(Records from a data collection)
########
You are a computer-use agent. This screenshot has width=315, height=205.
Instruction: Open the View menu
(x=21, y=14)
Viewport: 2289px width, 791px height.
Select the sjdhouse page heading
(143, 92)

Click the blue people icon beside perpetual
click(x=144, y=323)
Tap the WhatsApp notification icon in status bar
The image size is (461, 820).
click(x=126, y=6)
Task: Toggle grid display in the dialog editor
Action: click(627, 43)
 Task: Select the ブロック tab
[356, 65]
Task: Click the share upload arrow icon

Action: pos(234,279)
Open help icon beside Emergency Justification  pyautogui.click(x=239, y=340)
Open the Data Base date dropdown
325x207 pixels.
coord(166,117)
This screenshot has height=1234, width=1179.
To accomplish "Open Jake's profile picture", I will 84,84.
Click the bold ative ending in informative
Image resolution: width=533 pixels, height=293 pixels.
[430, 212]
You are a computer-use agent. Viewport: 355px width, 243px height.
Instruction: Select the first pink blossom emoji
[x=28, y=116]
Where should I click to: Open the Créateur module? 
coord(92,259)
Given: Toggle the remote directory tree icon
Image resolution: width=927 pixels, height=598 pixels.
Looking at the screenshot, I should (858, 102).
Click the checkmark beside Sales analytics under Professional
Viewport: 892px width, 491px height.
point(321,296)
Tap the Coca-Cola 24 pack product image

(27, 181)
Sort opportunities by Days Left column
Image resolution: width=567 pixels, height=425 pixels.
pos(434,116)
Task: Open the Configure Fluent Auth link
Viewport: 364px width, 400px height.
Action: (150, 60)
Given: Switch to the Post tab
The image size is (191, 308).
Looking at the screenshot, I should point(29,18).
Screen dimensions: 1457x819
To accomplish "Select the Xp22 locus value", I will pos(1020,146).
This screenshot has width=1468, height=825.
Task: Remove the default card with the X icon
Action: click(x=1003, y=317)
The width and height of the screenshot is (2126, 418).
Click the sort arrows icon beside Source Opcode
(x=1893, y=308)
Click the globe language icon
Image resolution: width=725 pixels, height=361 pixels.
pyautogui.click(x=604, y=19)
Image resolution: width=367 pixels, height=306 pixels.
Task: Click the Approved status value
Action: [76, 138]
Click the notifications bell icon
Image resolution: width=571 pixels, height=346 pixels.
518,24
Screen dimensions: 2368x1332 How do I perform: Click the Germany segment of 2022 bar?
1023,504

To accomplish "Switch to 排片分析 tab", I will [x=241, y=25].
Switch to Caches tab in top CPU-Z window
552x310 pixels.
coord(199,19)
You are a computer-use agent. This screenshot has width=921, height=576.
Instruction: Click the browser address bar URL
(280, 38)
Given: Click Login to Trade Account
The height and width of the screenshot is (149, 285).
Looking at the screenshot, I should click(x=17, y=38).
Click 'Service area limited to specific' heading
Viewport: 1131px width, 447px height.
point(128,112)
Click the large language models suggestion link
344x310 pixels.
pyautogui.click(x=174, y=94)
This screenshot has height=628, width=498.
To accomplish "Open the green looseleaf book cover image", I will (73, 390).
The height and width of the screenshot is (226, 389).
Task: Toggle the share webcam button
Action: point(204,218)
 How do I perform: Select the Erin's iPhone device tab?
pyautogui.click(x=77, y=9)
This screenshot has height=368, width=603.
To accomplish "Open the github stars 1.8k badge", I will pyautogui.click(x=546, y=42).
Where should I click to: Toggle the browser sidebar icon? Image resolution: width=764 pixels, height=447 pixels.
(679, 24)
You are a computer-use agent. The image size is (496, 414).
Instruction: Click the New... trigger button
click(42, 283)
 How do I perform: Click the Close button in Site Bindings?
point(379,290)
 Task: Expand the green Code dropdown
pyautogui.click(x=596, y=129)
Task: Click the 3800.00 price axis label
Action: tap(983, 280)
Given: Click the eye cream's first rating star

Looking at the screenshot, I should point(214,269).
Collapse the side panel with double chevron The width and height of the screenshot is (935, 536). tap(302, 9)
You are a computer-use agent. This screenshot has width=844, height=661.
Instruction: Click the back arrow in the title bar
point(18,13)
########
→ **DIRECTIONS FOR THIS TASK**: Filter the entries down to the lines that include the string "language".

→ **YOUR RESPONSE**:
Click the globe language icon
Click the large language models suggestion link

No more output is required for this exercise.